Chi ha scritto al direttore Claudio Cerasa

Al direttore - Il lavoro, se vuole, se lo trova da solo. Ah, anche navigator?
Giuseppe De Filippi

 


Al direttore - Il tema delle “porte girevoli” ha una valenza generale. Viene affrontato molto limitatamente da alcune leggi, ma è stato con efficacia vietato con il protocollo Tesoro-Acri, a suo tempo promosso da Giuseppe Guzzetti, per gli incarichi nelle fondazioni e nelle banche partecipate. Fu paradossalmente introdotto con una leggina per dare modo, in via eccezionale, data la personalità del beneficiario, a Luigi Einaudi di tornare alla testa della Banca d’Italia una volta dismesso l’incarico di vicepresidente del Consiglio e di ministro delle Finanze. Ma Einaudi non se ne avvalse perché fu eletto presidente della Repubblica. Ora il progettato divieto per i magistrati che ricoprono incarichi politici di tornare a svolgere la funzione giurisdizionale non potrebbe essere limitato a quelli “ordinari”, ma dovrebbe riguardare pure i magistrati della giurisdizione amministrativa e della Corte dei conti. Non solo, se si vuole veramente stabilire un netto regime di distinzione di compiti e di funzioni, il divieto del “ritorno” dovrebbe applicarsi anche ai magistrati che, oggi distaccati, svolgono funzioni di consulenza o di altro tipo presso ministeri ed enti. “Age quod agis”: fai ciò che hai scelto di fare con un concorso e assumiti le conseguenze dell’accettazione di un diverso compito: dovrebbe essere, questa, la linea. Smagliature e spiragli nell’assetto dei divieti farebbero venir meno l’intera impalcatura e acuirebbero i possibili rilievi di illegittimità costituzionale. Con i migliori saluti.
Angelo De Mattia


Su questo tema, vale la pena rileggersi cosa ha detto Sergio Mattarella, intervenendo alla Scuola superiore della magistratura di Scandicci lo scorso 24 novembre. “La garanzia dell’indipendenza della magistratura – elemento irrinunziabile nel modello della Costituzione – risiede nel prestigio che gli viene riconosciuto e nella coscienza dei cittadini.
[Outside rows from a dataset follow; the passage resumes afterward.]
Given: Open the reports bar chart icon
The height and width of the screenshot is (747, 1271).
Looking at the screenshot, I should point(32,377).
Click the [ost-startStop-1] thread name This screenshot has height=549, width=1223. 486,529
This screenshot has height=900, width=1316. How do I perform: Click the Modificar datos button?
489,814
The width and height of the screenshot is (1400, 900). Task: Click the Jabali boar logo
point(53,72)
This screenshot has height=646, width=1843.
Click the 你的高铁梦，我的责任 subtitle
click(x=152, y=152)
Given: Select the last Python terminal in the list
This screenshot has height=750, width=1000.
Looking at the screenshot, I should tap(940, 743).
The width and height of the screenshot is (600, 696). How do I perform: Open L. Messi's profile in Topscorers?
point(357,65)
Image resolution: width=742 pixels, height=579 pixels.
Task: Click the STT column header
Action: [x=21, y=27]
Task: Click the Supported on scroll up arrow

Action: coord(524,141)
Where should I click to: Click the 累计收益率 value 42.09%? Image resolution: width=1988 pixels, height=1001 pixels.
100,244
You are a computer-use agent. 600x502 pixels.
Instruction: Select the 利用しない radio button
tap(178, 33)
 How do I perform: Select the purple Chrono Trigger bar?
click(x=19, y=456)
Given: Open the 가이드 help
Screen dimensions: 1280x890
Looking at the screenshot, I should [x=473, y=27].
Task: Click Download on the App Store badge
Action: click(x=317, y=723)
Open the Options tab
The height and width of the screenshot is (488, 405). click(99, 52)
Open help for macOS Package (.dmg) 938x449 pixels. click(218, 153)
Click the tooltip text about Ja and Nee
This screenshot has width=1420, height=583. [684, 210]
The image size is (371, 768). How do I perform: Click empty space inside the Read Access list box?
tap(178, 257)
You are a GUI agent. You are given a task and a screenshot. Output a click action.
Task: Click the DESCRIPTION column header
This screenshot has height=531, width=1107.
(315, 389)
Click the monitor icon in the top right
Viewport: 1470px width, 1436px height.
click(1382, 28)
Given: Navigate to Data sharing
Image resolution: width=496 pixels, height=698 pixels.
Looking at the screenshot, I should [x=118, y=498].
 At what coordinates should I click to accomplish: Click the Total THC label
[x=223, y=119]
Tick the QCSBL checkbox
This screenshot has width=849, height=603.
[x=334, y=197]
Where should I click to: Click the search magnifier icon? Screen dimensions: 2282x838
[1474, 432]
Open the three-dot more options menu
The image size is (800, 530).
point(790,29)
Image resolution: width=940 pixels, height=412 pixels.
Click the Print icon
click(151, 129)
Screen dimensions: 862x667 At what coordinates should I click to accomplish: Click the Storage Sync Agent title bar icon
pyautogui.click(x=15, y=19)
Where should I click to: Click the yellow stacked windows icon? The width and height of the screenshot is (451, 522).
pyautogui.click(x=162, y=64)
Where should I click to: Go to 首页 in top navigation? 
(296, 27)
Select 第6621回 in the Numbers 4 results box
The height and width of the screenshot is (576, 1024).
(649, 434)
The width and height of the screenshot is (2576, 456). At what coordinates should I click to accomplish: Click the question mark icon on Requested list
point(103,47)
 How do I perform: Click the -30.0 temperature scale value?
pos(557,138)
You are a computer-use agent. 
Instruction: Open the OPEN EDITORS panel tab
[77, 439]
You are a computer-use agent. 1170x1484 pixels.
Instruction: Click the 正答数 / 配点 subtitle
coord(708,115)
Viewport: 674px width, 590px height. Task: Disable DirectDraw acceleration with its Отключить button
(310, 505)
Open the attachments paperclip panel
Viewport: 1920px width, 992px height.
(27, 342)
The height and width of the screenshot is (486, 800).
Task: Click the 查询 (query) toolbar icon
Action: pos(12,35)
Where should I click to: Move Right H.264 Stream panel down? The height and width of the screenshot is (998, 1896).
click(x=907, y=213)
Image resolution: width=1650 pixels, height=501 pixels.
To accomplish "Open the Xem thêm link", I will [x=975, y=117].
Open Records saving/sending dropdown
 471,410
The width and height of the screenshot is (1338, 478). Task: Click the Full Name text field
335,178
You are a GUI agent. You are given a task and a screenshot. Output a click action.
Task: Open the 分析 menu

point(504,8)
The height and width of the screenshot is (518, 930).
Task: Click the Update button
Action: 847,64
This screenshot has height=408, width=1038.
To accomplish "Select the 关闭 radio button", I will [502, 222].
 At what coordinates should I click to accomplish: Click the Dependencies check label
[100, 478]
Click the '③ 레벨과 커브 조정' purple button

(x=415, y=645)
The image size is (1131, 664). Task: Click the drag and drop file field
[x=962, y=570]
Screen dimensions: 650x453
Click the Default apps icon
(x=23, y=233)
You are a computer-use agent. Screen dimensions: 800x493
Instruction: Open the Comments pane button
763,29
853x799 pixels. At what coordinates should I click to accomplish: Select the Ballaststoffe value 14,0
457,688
E’ un terreno sul quale non sono ammesse esitazioni o incertezze: la magistratura è chiamata, in questo periodo, a rivitalizzare le proprie radici deontologiche, valorizzando l’imparzialità e l’irreprensibilità delle condotte individuali; rifuggendo dalle chiusure dell’autoreferenzialità e del protagonismo”. E l’indipendenza della magistratura passa anche da qui: separare non solo le carriere dei giudici e dei magistrati, ma anche quelle dei politici e dei magistrati – in attesa un giorno di separare anche altre carriere, quelle dei magistrati e quelle dei giornalisti. Meno porte girevoli uguale più separazione dei poteri. 

 



Al direttore - “Nel confronto col governo e le imprese vogliamo lanciare un messaggio secco: basta precarietà”. Ecco l’ukase di Maurizio Landini alla Conferenza di organizzazione della Cgil in corso a Rimini. “Bisogna porre fine a questa forma di lavoro che impedisce qualsiasi progetto di vita a tanti giovani, tante donne, che ostacola la crescita e lo sviluppo del Mezzogiorno. Basta precarietà vuol dire cancellare forme di lavoro che negano la dignità delle persone e ne favoriscono lo sfruttamento”. Gli ha fatto eco il “compagno” della Uil che ha “bombardato” i contratti a termine. Nelle stesse ore Gian Carlo Blangiardo, presidente dell’Istat segnalava l’esistenza di “un milione di posti non occupati, perché non ci sono soggetti che hanno requisiti giusti”. Le imprese sostengono che la mancanza di personale è uno dei principali handicap per la crescita. Infine da mesi i media commentano il fenomeno delle “grandi dimissioni” (in numero maggiore dei temuti licenziamenti di massa) come se fosse una “fuga dall’Egitto” dal giogo del lavoro. Per i sindacati, tutto ciò non esiste; come del resto la società che loro descrivono.
Giuliano Cazzola

 


Al direttore - Dopo molte ore di discussione in un confortevole hotel romano, assistiti da uno stuolo di legali, Grillo e Conte hanno trovato un accordo: il M5s farà ricorso contro la sentenza del tribunale di Napoli. Bisogna riconoscerlo, si tratta di una decisione memorabile.